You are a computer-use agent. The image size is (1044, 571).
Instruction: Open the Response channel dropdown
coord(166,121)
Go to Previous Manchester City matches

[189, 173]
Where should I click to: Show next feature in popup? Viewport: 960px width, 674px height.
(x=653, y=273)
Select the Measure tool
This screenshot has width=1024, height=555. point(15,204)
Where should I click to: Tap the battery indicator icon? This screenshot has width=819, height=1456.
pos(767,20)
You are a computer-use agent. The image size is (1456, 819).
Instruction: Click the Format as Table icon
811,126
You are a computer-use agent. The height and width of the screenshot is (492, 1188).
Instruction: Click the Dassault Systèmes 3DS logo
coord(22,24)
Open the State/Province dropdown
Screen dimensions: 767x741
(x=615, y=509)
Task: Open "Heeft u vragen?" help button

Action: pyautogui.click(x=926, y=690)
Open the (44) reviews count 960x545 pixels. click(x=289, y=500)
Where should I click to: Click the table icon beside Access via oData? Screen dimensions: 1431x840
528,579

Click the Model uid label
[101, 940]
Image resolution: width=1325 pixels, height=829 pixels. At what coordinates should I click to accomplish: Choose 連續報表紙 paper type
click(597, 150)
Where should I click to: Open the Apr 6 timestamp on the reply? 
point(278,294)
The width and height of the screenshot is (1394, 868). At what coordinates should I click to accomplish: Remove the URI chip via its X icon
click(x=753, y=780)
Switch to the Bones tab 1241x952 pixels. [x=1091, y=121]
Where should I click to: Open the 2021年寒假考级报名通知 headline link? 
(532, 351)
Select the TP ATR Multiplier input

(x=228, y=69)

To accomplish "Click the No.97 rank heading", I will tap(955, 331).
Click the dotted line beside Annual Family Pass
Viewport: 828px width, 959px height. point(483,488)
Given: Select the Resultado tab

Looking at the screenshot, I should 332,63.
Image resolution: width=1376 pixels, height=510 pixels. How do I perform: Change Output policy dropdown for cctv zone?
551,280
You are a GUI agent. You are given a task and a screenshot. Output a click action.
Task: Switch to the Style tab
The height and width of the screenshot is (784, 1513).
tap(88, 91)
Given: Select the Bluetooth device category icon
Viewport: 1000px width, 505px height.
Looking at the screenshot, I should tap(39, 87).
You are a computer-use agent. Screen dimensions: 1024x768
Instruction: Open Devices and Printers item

────────

- _Task to complete_:
The result consists of the line with "You are a GUI" through the last line of the entries above, repeated exactly and with nothing else.

- _Reply to the exercise_:
You are a GUI agent. You are given a task and a screenshot. Output a click action.
Task: Switch to the Style tab
The height and width of the screenshot is (784, 1513).
tap(88, 91)
Given: Select the Bluetooth device category icon
Viewport: 1000px width, 505px height.
Looking at the screenshot, I should tap(39, 87).
You are a computer-use agent. Screen dimensions: 1024x768
Instruction: Open Devices and Printers item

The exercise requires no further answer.